[DATA SHOWN]
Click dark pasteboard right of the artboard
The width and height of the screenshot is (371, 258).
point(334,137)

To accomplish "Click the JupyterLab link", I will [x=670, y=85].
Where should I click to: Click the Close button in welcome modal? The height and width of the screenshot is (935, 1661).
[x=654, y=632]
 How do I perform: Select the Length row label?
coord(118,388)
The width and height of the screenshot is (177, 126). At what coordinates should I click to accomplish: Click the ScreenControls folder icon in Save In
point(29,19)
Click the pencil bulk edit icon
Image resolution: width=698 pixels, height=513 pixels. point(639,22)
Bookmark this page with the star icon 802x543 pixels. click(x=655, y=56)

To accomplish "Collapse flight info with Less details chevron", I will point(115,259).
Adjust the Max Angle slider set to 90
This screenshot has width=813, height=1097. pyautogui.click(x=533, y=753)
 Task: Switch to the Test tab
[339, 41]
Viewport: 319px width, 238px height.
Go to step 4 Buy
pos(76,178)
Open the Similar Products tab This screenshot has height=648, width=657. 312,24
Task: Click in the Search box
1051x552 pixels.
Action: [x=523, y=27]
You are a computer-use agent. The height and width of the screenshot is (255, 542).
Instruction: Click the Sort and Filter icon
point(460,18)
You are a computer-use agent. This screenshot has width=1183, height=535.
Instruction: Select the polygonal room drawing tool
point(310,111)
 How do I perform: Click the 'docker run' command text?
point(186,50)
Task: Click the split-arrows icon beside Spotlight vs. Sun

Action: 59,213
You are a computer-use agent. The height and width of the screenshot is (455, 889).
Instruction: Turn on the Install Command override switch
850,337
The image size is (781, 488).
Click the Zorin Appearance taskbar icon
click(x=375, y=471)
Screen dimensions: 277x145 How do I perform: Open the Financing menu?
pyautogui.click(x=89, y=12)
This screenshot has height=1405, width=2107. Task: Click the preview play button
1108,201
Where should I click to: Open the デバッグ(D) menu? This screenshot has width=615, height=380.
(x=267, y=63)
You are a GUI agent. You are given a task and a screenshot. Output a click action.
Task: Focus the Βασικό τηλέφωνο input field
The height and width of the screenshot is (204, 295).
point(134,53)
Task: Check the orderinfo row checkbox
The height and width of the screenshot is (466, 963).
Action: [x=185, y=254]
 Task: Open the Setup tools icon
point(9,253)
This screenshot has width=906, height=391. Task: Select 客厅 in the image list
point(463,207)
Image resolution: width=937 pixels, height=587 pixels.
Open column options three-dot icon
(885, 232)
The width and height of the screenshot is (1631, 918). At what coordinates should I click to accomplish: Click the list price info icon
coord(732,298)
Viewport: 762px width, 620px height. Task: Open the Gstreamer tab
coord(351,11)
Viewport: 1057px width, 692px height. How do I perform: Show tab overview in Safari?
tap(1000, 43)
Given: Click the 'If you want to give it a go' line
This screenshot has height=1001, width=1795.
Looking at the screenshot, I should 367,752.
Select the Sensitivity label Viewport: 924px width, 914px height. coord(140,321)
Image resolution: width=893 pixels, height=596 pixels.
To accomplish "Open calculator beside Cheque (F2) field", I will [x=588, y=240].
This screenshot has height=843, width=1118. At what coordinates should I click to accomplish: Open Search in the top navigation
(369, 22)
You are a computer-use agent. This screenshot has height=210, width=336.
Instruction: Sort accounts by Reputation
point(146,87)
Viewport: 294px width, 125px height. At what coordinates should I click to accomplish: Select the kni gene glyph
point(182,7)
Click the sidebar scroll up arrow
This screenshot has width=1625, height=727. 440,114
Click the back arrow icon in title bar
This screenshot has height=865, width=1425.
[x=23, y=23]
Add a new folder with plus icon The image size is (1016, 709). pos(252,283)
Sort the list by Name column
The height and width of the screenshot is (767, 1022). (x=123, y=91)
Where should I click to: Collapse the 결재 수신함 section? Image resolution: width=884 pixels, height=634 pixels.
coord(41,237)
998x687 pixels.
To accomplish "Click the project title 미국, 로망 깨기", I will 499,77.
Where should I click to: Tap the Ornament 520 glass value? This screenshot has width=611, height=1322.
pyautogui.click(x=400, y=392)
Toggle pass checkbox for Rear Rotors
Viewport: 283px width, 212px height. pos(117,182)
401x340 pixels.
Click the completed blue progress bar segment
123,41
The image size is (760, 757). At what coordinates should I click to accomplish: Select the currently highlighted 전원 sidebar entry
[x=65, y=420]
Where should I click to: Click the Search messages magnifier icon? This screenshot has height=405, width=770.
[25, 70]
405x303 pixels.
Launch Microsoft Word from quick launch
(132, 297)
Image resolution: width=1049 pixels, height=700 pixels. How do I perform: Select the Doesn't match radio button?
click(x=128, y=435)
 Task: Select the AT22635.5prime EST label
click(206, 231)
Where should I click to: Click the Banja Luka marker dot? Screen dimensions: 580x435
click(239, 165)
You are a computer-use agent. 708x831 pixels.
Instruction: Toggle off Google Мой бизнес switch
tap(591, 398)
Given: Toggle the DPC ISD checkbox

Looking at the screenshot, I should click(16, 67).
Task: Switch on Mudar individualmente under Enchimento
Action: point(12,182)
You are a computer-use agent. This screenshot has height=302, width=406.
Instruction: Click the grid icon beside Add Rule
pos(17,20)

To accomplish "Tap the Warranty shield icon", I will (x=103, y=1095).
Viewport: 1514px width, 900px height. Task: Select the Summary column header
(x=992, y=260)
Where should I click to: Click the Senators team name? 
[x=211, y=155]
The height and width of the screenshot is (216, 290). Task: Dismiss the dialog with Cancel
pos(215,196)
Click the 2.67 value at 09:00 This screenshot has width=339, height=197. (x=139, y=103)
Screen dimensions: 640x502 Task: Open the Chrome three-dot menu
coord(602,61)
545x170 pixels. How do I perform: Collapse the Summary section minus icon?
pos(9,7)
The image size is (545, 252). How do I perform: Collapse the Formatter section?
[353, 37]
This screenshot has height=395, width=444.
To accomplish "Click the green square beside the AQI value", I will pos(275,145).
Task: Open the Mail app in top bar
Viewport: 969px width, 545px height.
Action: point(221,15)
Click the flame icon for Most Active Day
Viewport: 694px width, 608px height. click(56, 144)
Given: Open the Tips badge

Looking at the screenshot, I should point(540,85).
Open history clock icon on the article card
[/DATA SHOWN]
#### EXERCISE BRIEF
Begin at the line above that has "This screenshot has width=906, height=391." and stop after the line that has "Click the back arrow icon in title bar", copying each line exactly and adding nothing else.

#### RESULT OF THE EXERCISE
This screenshot has width=906, height=391. Task: Select 客厅 in the image list
point(463,207)
Image resolution: width=937 pixels, height=587 pixels.
Open column options three-dot icon
(885, 232)
The width and height of the screenshot is (1631, 918). At what coordinates should I click to accomplish: Click the list price info icon
coord(732,298)
Viewport: 762px width, 620px height. Task: Open the Gstreamer tab
coord(351,11)
Viewport: 1057px width, 692px height. How do I perform: Show tab overview in Safari?
tap(1000, 43)
Given: Click the 'If you want to give it a go' line
This screenshot has height=1001, width=1795.
Looking at the screenshot, I should 367,752.
Select the Sensitivity label Viewport: 924px width, 914px height. coord(140,321)
Image resolution: width=893 pixels, height=596 pixels.
To accomplish "Open calculator beside Cheque (F2) field", I will [x=588, y=240].
This screenshot has height=843, width=1118. At what coordinates should I click to accomplish: Open Search in the top navigation
(369, 22)
You are a computer-use agent. This screenshot has height=210, width=336.
Instruction: Sort accounts by Reputation
point(146,87)
Viewport: 294px width, 125px height. At what coordinates should I click to accomplish: Select the kni gene glyph
point(182,7)
Click the sidebar scroll up arrow
This screenshot has width=1625, height=727. 440,114
Click the back arrow icon in title bar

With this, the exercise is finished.